→ Data provided

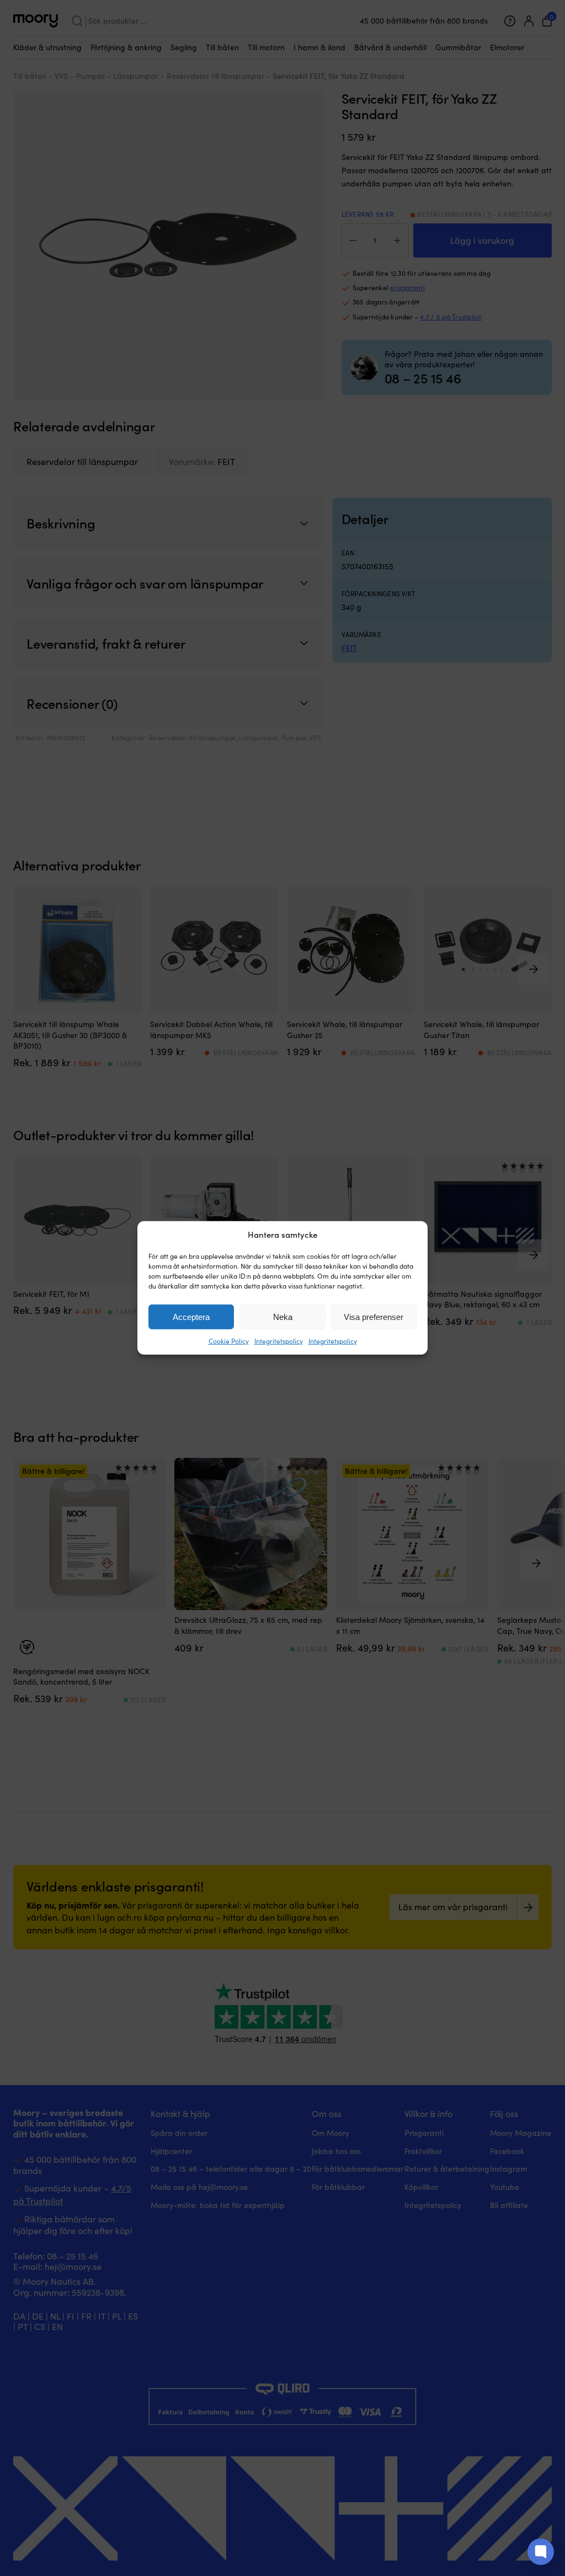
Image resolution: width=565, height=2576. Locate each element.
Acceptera (191, 1317)
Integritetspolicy (278, 1341)
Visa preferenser (373, 1317)
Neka (282, 1317)
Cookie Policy (229, 1341)
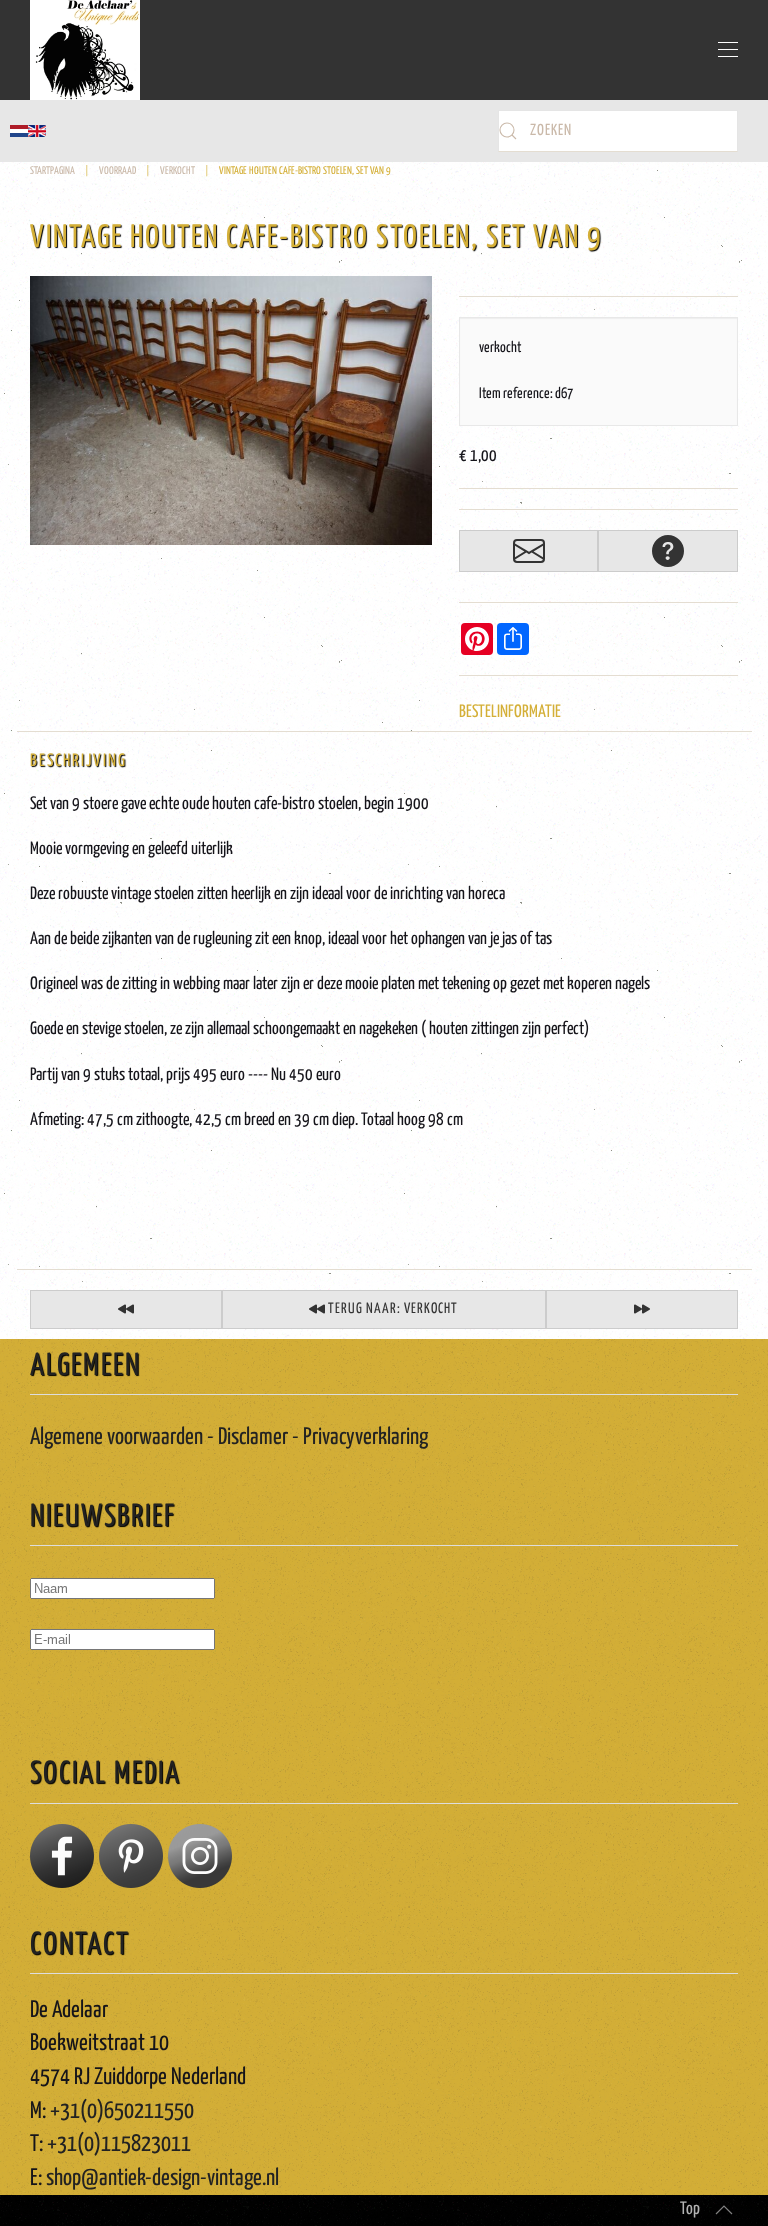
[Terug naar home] (85, 50)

→ Activity
Could the data above be copied out exactly, with no pictures kept?

→ Finished exercise
Image resolution: width=565, height=2576. Locate each element.
Acceptera (191, 1317)
Integritetspolicy (278, 1341)
Visa preferenser (373, 1317)
Neka (282, 1317)
Cookie Policy (229, 1341)
[Terug naar home] (85, 50)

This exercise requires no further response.